Hoje, um telefone foiça o tempo da espera como se foiçasse hastes de trigo. Do outro lado da linha, a voz aproxima distâncias incalculáveis nas horas mais prováveis. Os celulares não deixam a menor margem para a improbabilidade. A qualquer hora, em qualquer lugar, você localiza quem quer que seja. A seu modo, a internet, por meio de e-mail ou programas de conversas instantâneas, além da voz, permitem que um pessoa veja a imagem, em tempo real, da outra pessoa. Além disso, vôos domésticos a preços acessíveis possibilitam o encurtamento do espaço físico. Há de se admitir que os encontros nas estações de trem eram muito mais românticos do que os saguões dos aeroportos.

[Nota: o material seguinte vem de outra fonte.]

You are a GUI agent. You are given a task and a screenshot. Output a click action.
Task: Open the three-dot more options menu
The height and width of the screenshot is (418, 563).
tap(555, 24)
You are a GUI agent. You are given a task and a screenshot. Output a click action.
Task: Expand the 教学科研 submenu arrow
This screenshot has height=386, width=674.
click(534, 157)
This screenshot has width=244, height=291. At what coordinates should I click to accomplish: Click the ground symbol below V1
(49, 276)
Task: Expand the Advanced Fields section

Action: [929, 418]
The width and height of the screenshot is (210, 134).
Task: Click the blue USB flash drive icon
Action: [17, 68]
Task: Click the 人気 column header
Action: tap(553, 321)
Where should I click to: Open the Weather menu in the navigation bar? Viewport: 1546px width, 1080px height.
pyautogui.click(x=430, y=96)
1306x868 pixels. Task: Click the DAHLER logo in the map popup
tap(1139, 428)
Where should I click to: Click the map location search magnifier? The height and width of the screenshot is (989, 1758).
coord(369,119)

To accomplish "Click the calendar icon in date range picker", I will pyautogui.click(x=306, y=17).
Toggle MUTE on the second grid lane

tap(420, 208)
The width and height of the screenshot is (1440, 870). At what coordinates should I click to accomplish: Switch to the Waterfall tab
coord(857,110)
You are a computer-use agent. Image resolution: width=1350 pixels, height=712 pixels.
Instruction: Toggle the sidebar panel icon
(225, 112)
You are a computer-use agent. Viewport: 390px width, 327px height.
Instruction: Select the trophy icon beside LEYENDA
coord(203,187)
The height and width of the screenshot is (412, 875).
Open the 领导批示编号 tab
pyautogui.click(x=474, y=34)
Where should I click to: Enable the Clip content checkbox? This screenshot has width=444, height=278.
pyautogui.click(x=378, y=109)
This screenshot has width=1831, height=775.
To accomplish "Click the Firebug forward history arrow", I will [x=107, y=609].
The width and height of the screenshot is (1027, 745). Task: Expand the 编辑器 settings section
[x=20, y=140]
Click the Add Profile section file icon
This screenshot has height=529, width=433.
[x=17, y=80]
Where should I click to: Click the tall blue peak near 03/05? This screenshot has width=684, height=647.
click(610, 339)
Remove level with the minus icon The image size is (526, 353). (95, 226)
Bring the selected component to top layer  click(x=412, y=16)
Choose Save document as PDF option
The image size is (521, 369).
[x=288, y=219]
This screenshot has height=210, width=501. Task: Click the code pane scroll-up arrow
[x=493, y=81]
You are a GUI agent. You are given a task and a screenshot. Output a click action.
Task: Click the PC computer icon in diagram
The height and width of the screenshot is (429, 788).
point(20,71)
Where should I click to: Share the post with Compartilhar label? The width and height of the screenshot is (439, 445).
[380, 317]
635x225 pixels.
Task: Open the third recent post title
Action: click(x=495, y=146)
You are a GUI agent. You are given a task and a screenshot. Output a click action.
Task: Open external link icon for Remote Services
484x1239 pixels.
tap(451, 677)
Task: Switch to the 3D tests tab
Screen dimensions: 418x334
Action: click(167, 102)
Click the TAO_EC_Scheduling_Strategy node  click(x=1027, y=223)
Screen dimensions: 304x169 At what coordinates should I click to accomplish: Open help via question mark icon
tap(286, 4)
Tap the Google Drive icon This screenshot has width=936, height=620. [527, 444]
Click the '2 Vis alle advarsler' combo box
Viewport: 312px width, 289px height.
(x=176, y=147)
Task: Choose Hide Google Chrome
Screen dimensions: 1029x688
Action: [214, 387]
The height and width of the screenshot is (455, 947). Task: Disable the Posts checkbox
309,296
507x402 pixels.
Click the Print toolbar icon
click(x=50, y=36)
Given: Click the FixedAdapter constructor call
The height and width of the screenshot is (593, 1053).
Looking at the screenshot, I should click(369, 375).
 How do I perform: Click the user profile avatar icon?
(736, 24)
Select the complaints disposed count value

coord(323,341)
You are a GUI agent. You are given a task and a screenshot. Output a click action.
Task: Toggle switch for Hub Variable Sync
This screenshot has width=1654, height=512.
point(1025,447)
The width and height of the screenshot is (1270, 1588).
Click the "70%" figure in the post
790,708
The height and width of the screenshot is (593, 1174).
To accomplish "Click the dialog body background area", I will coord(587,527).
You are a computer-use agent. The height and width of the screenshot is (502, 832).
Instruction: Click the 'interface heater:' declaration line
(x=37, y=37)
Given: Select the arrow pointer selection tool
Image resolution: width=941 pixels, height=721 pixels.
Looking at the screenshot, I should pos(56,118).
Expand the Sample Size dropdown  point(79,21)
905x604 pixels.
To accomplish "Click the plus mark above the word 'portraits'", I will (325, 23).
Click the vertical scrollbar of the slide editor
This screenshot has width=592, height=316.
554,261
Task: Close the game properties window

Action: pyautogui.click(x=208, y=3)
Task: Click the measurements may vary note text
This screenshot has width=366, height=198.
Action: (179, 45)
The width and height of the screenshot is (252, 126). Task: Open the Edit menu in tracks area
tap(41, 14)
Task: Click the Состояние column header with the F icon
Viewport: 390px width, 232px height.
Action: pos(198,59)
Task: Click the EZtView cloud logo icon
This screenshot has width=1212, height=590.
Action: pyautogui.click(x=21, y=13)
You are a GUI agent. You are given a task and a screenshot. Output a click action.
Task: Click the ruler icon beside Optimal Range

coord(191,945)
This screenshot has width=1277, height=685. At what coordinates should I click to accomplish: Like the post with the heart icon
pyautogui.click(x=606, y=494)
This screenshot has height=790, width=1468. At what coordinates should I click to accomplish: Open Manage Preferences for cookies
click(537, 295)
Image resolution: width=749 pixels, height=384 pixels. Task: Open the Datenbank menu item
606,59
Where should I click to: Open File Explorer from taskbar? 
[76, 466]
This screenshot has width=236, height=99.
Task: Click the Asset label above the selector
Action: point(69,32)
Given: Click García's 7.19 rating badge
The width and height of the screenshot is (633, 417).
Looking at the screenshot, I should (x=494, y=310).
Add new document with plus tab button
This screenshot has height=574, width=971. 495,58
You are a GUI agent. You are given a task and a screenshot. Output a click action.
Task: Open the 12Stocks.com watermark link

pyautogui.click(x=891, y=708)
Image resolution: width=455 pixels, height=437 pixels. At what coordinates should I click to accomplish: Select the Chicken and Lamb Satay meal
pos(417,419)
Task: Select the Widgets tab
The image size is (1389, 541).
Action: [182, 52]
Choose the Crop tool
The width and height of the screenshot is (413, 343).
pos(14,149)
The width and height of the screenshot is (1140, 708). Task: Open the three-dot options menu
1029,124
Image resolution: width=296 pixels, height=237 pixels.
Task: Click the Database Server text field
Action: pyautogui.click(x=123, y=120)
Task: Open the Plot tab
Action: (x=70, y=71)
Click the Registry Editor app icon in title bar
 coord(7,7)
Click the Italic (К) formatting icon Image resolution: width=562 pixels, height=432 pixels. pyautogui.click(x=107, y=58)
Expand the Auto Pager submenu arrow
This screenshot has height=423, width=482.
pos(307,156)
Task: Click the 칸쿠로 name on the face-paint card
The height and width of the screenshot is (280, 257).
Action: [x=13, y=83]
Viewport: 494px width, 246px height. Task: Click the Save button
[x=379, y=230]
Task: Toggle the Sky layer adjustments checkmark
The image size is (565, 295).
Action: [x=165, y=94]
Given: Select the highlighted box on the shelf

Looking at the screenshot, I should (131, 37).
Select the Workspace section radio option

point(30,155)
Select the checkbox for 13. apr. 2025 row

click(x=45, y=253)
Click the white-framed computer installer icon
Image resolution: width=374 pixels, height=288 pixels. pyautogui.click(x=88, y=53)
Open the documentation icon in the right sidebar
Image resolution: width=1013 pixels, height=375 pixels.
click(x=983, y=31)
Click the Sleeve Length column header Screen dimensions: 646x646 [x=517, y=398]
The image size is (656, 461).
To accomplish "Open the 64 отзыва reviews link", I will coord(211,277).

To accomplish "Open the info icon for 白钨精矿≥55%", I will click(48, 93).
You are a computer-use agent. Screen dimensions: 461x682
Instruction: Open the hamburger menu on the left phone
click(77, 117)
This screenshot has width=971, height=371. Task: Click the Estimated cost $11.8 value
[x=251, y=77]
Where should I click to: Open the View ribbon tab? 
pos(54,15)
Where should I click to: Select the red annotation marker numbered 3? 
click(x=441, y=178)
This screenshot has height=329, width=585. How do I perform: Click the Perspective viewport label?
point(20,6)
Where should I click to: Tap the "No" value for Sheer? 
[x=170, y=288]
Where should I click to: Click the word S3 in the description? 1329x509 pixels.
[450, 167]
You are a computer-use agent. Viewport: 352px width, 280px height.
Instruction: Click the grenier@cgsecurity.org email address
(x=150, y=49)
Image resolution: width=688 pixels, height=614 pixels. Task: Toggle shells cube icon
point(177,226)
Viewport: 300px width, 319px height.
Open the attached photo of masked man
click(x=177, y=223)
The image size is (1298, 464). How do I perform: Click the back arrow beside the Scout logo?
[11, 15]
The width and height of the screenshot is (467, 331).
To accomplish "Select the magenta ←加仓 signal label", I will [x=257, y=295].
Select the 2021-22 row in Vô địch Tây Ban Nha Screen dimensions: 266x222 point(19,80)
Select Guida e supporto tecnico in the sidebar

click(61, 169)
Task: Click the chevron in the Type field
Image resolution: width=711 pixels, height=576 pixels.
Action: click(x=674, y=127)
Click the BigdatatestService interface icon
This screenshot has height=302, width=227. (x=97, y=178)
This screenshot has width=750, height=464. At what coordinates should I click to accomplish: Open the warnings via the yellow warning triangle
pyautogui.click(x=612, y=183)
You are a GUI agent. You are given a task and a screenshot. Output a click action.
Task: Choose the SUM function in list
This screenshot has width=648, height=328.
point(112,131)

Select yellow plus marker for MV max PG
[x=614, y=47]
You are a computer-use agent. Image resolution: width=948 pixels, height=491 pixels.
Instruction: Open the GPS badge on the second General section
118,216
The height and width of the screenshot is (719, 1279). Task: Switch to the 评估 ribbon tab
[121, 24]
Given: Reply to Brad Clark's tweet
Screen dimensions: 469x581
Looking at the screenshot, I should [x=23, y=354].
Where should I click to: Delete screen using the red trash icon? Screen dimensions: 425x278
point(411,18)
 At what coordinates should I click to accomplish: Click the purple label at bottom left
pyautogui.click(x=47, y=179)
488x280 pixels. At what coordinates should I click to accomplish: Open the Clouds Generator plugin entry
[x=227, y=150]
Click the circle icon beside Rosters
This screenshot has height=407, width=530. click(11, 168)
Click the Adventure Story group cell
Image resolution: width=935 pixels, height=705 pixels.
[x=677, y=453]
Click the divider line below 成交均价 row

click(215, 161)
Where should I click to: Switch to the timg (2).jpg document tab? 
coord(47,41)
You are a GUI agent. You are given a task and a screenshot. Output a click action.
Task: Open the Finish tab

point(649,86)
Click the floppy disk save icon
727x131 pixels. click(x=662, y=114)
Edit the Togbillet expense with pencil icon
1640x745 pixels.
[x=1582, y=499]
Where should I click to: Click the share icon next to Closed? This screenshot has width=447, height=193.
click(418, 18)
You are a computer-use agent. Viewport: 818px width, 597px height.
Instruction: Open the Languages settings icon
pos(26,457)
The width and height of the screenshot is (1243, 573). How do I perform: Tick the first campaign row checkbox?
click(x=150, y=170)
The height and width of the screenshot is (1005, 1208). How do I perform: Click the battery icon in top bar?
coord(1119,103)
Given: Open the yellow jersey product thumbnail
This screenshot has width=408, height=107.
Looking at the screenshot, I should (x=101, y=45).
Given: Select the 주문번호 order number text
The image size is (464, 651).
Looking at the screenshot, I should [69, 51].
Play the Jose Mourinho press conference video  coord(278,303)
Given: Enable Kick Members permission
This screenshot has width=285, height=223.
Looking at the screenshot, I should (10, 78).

De fato, o mundo parece que ficou menor. Isso tem seu lado bom, mas também tem o outro lado da moeda. Afinal, o mundo perdeu em encantamento. Tudo é para agora, tudo é instantâneo, tudo é possível. Com isso, o cotidiano se torna sabido e previsível demais. E já que comecei falando de Vinícius, o mundo perdeu, sobretudo, em poesia. Hoje, as conversas são superficiais e, por que não, banais. Até mesmo a linguagem perdeu a sua construção estética e o peso de seu conteúdo, tornando-se um amontoado de códigos que sequer rimam.
Acompanhe meu raciocínio: com o encontro diário, ninguém mais precisa colocar seus sentimentos no papel. Afinal, já se está em contato direto com quem deseja, falando, pessoalmente ou por meios que se aproximam disso, o que sentem. Ou seja, os sentimentos não precisam mais ser fermentados a ponto de chegarem ao mais puro sabor. E o mais grave: com a falta de desencontro, há o enfraquecimento da saudade. Quase ninguém sofre de sauuudaaaadeeee hoje em dia. As cartas e o seu tempo de ir e vir eram a prova vida da existência dessa falta, desse desespero, desse sentimento sem nome em muitas línguas.
Ah! Esse excesso de informação e conhecimento sobre o outro leva a uma falta de assunto nos encontros. As conversas se tornam mais rápidas e o que seriam cartas se transformam em silêncios. De fato, o mundo mudou. O progresso, a evolução, a modernidade tem dessas coisas. Às vezes pensamos que essas coisas fazem um bem danado, mas, no fundo, tornam a nossa vida mecânica demais. Hoje, as caixas de correspondência se tornaram depósitos de contas a pagar. Atualmente não há nada mais impessoal do que o material trazido pelo carteiro.
Se Vinícius de Moraes tivesse vivido nos dias de hoje, com certeza teria bebido um pouco mais. Afinal, é angustiante viver em um tempo que caminha contra a poesia. Antigamente, as cartas aproximavam a poesia, o sentimento, o afeto das pessoas mais comuns. Hoje, tudo isso se quebrou. As previsões do século passado se confirmaram. Os robôs luminosos e inteligentíssimos não dominaram o mundo, no entanto a humanidade foi robotizada e não percebeu. É uma pena poetinha, é uma pena que as cartas foram extintas.